» PROBLEM 1: In the forum thread on four-momentum, which metric signature does the minus sign come from?
» PROBLEM 2: Write the next part of the forum thread on four-momentum, picking up right after its last sentence.

» TEXT EXTRACT:
Or just ${m_{i0}^2}={\left\| P\right\|}^2$ is right. In fact $E^2-{\left\| p\right\|}^2={\left\| P\right\|}^2$I think ：

${m_{i0}^2}{c^2}=(\frac E {c})^2-{\left\| p\right\|}^2$ is right.
In natural units where c = 1,
${m_{i0}^2}= E^2-{\left\| p\right\|}^2$ is right.I don’t know whether PAllen and PeterDonis is the same means with me .

My previous calculation on the 57 floor use ${m_{i0}^2}{c^2}=(\frac E {c})^2-{\left\| p\right\|}^2$

（${m_{i0}^2}= E^2-{\left\| p\right\|}^2$）.

On the 57 floor, there are two clerical errors. $β$ should be $γ$

$P=γ_1 {m_0} { u_1} +γ_2 {m_0} { u_2}$ should be $p=γ_1 {m_0} { u_1} +γ_2 {m_0} { u_2}$

 

[PeterDonis]

$P$ as a 4-vector, $p$ as a 3-vector.

Ok.

${m_{i0}^2}{c^2}=(\frac E {c})^2-{\left\| P \right\|}^2$ is right .

No.

Or ${m_{i0}^2}{c^2}=(\frac E {c})^2-{\left\| p\right\|}^2$ is right.

Yes.

Or just ${m_{i0}^2}{c^2}={\left\| P\right\|}^2$ is right.

Yes, since ${\left\| P\right\|}^2 = (\frac E {c})^2-{\left\| p\right\|}^2$.

 

[pervect]

I'd also like to point out some of the usual sign conventions that are different than what the OP used

Modifying wiki's sign conventions to use "i c t", https://en.wikipedia.org/wiki/Four-momentum, we'd write the following for the 4-momentum, which we'll calll $\vec{P}$, where E is the energy, p_x, p_y, and p_z are the x, y, and z components of the 3-momentum.

We've basically just added the "i" to wiki's approach, wiki doesn't use the i.

$$
\vec{P}= \begin{bmatrix}
i E / c \\
p_x \\

p_y \\
p_z
\end{bmatrix}
$$

Here $p_x, p_y, p_z$ of the 3-momentum, and $\vec{P}$ is the energy- momentum 4 vector.

Then the squared magnitude of the 4-vector, $\vec{P} \cdot \vec{P}$, is just the sum of the squares of it's components, giving

$$\vec{P} \cdot \vec{P} = -E^2/c^2 + p_x^2 + p_y^2 + p_z^2$$

given that $i^2 = -1$

With this sign convention $\vec{P} \cdot \vec{P} = -m_0^2 c^2$, if I haven't made an error with the factors of c, which I usually set to 1, personally. The simplest way to see this is to set all the momentum components to zero. Then $\vec{P} \cdot \vec{P} = -(m_0^2 c^4)/c^2$

This is equivalent to Wiki's relationship

$$
E^2/c^2 = p_x^2 + p_y^2 + p_z^2 + m_0^2 c^2
$$

with a re-arrangement of terms. As far as the factors of c goes, $m_0 c$ has units of momentum, mass times velocity, so $m_0^2 c^2$ has units of momentum squared, which is what we want. The minus sign comes from the -+++ metric signature, which is convenient as we only have one factor of "i", in the 4-vector.

Note that we can write $E = \gamma m_0 c^2$, $p_x = \gamma m_0 v_x$, $p_y = \gamma m_0 v_y$, $p_z = \gamma m_0 v_z$, where $\gamma$ is the relativistic gamma factor, $1/\sqrt{1- (v_x/c)^2 - (v_y/c)^2 - (v_z/c)^2}$.

The relativistic gamma factor was apparently omitted in the OP's original formulation I believe. Wiki incoroporates it in their dicusssion in a different way.

 

[liuxinhua]

Now, we can sure: The invariant mass of a “Rigid body or Born rigid body" can’t keep constant when it is accelerated.
Any rigid body is bound systems.
The invariant mass of bound systems can’t keep constant when it is accelerated.

Wikipedia article may need to be modified.

» ENTRIES SHOWN:
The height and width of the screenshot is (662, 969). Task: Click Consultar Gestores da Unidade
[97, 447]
--
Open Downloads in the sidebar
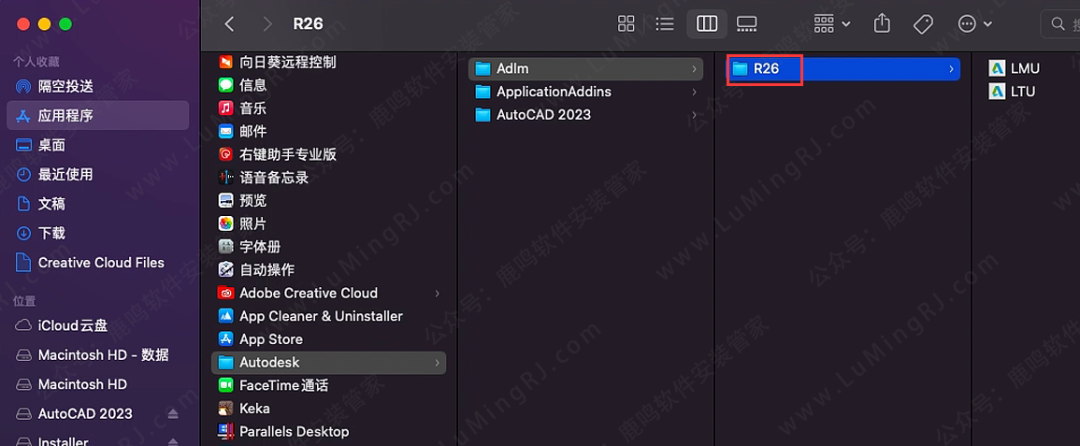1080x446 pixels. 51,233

» TASK OUTPUT 1: The -+++ metric signature.

» TASK OUTPUT 2:
https://en.wikipedia.org/wiki/Mass_in_special_relativity
proposed:
Conservation of invariant mass also requires the system to be enclosed so that no heat and radiation (and thus invariant mass) can escape. As in the example above, a physically enclosed or bound system does not need to be completely isolated from external forces for its mass to remain constant, because for bound systems these merely act to change the inertial frame of the system or the observer.Ibix said: ↑
That seems to me to be saying that the mass of a bound system can be constant even when not isolated from external forces, not that it must be constant even when not isolated.
Ibix think :
the (invariant) mass of a bound system can be constant even when not isolated from external forces.

I think it means: sure, not can.
Because if it is “can”,then, for any system , its invariant mass can be constant for some process.
So if it is “can”, they say this here “That seems to me to be saying that the mass of a bound system can be constant even when not isolated from external forces, not that it must be constant even when not isolated. ”has no means.

 

[PeterDonis]

Now, we can sure: The invariant mass of a “Rigid body or Born rigid body" can’t keep constant when it is accelerated.

That's not quite what has been shown in this thread. What has been shown is that the invariant mass of a spatially extended body is frame-dependent.

The invariant mass of a body undergoing Born rigid acceleration, relative to a fixed inertial frame, does indeed increase as the body accelerates; as @PAllen noted some posts back, this is fine because the body by itself is not a closed system, there is also whatever is producing the acceleration.

However, as @PAllen also noted some posts back, the invariant mass of a body undergoing Born rigid acceleration, in an inertial frame momentarily comoving with the body, stays the same as it accelerates; it is just the sum of the rest masses of the constituents. Intuitively, this is what most people probably think of when they are asked what happens to the invariant mass of a body as it accelerates. But of course this requires changing the inertial frame you are evaluating the invariant mass relative to, as the body accelerates.

So before one can even make statements about the invariant mass of a spatially extended body, one has to specify what inertial frame is being used.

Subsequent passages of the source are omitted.